▽

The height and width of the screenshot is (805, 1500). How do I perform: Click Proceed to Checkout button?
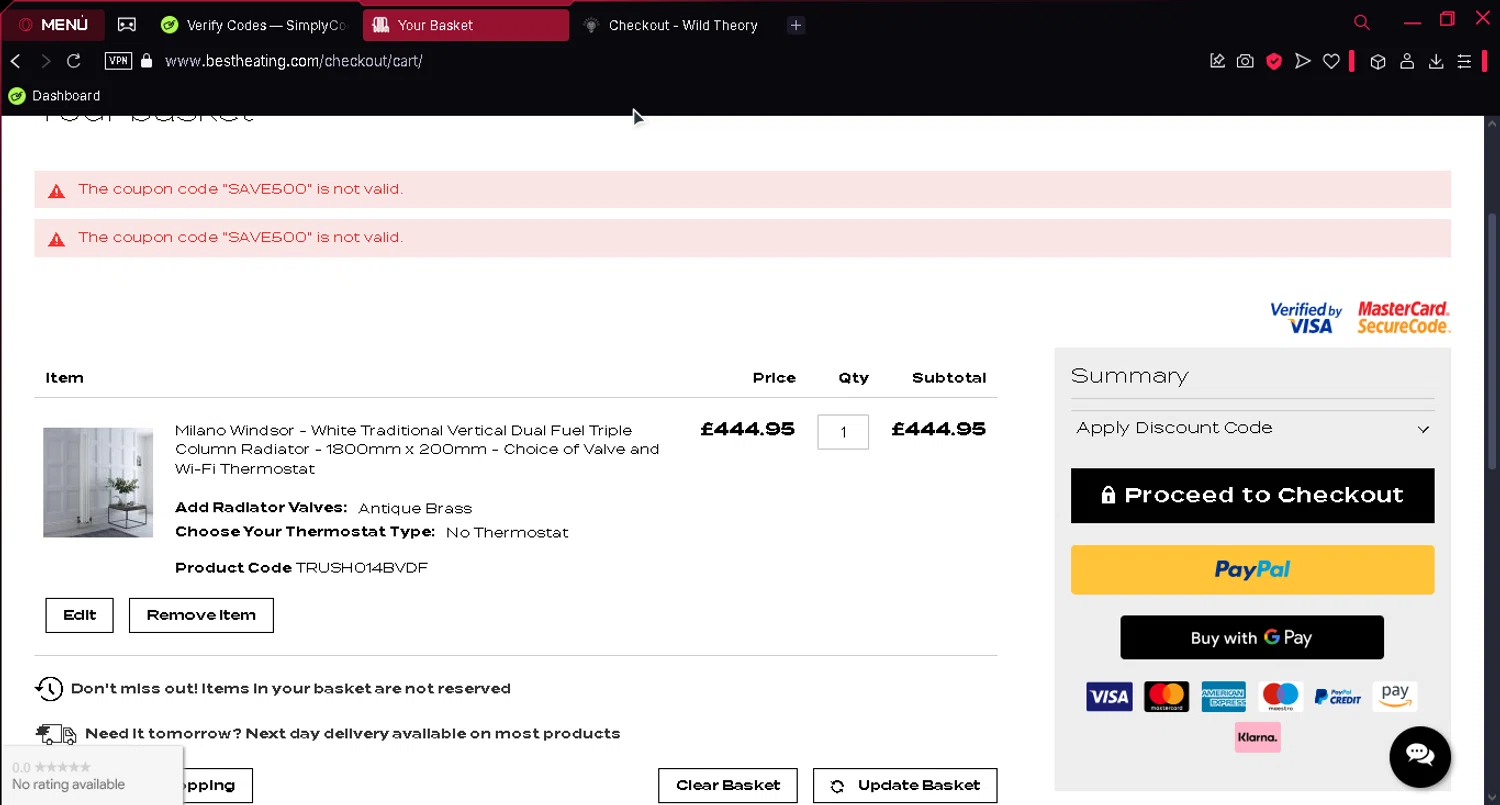tap(1252, 495)
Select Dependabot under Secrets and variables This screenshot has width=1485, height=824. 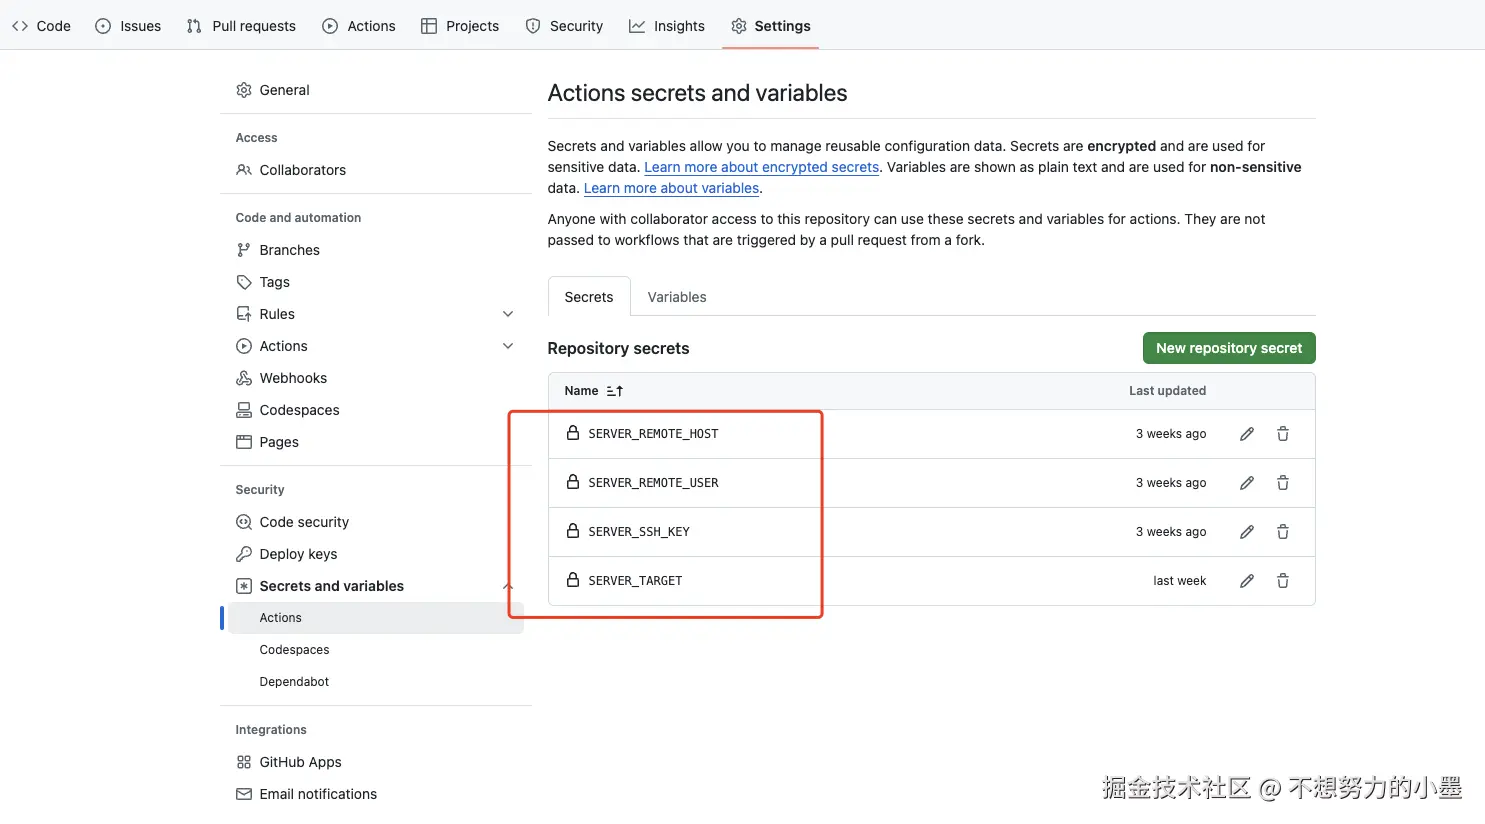294,682
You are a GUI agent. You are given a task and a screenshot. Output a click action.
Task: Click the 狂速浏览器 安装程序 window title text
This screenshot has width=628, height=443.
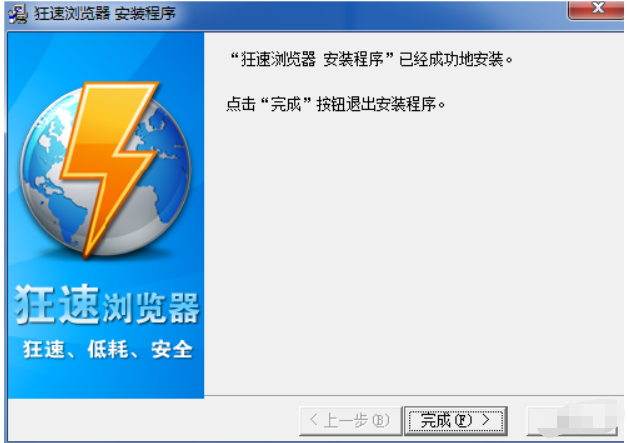[x=105, y=14]
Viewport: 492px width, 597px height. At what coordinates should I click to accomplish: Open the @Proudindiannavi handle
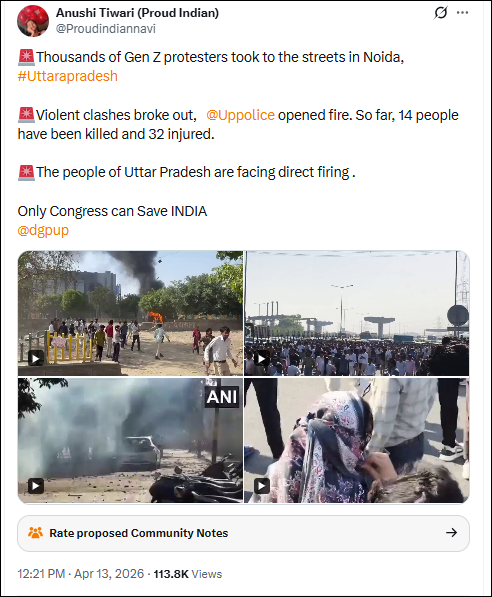coord(106,29)
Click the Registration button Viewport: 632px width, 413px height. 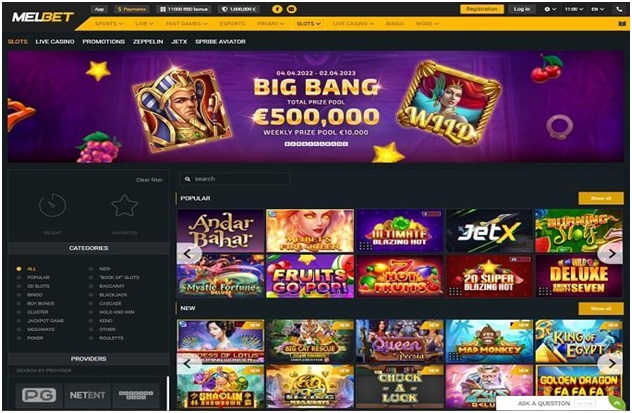click(x=482, y=9)
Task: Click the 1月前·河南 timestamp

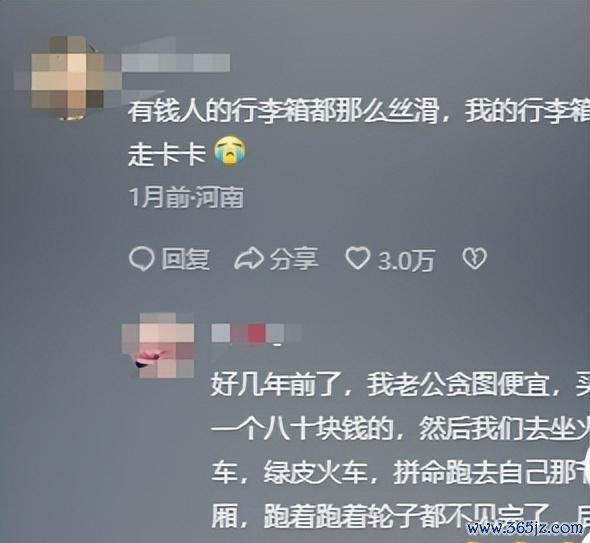Action: click(186, 197)
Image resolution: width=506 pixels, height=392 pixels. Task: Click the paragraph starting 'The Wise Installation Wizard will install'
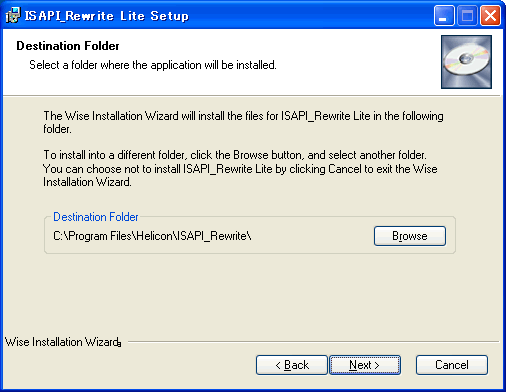tap(243, 122)
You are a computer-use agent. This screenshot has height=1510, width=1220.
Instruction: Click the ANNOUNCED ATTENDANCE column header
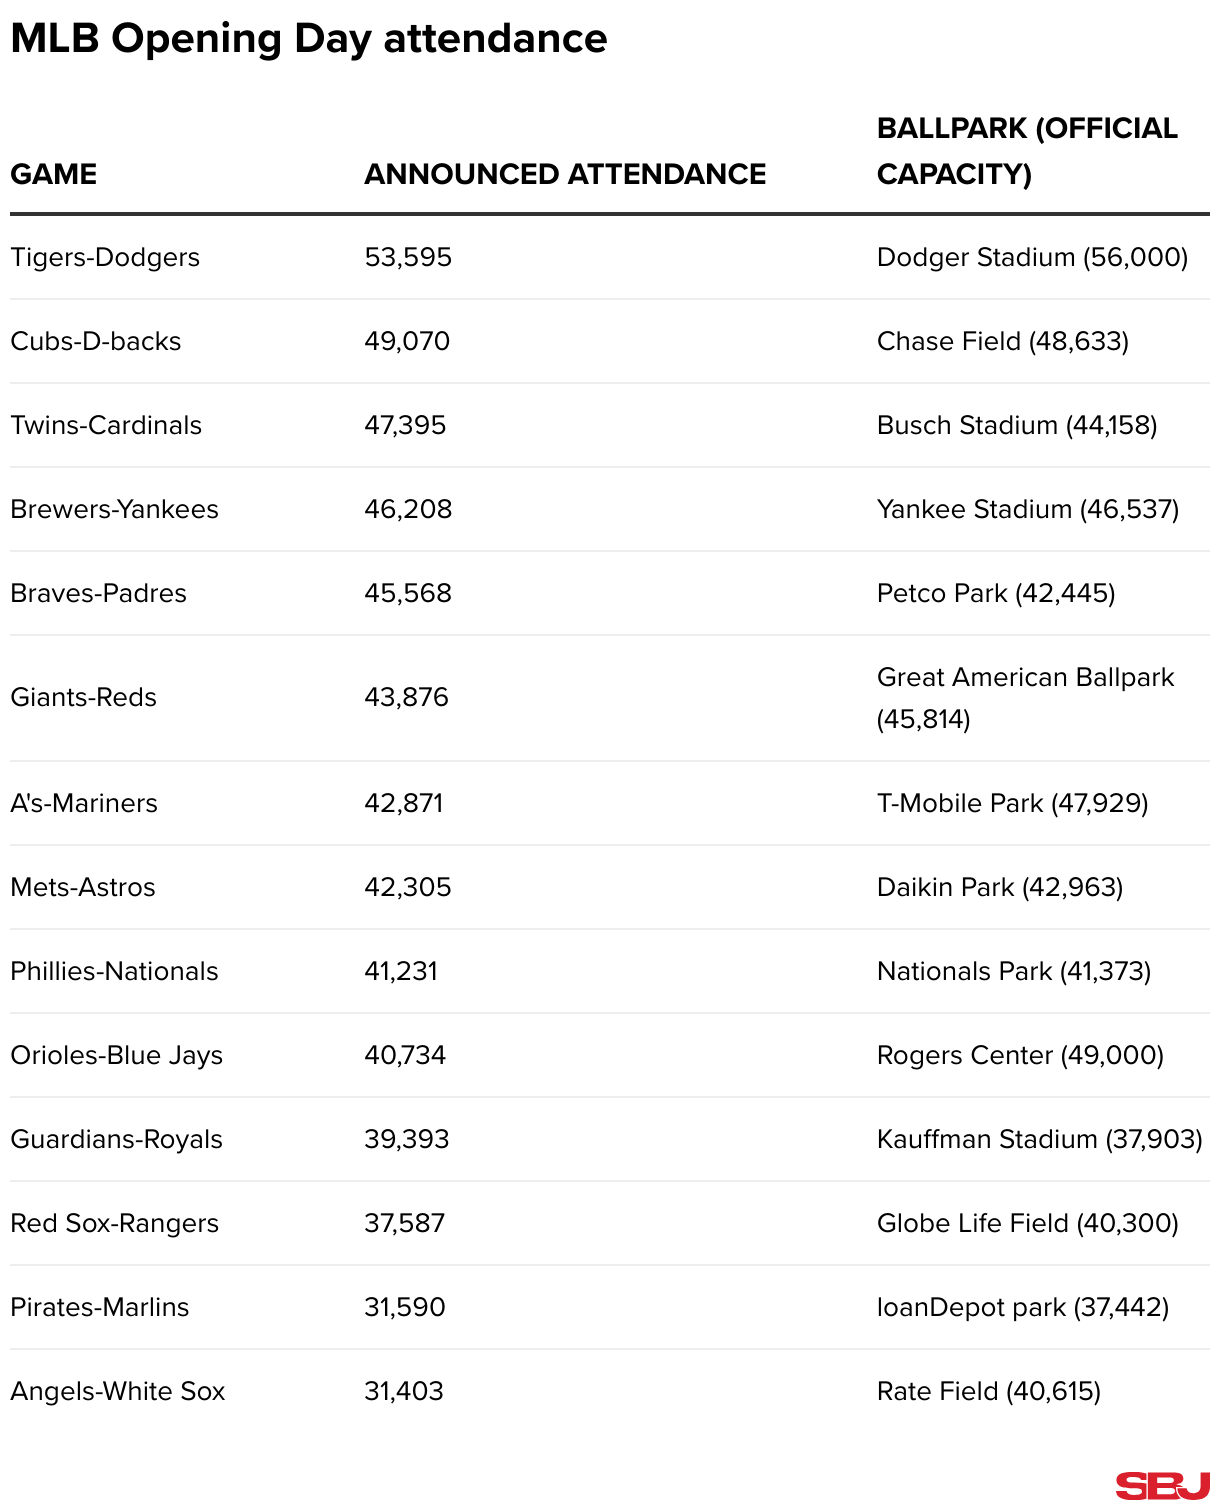565,174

△

### Problem to work on
Beginning with the line that contains "Image resolution: width=506", repeat every remaining line of the data exactly, the last line included, and omit pictures.

### Task result
Image resolution: width=506 pixels, height=392 pixels. Task: Click the paragraph starting 'The Wise Installation Wizard will install'
tap(243, 122)
You are a computer-use agent. This screenshot has height=1510, width=1220.
Instruction: Click the ANNOUNCED ATTENDANCE column header
565,174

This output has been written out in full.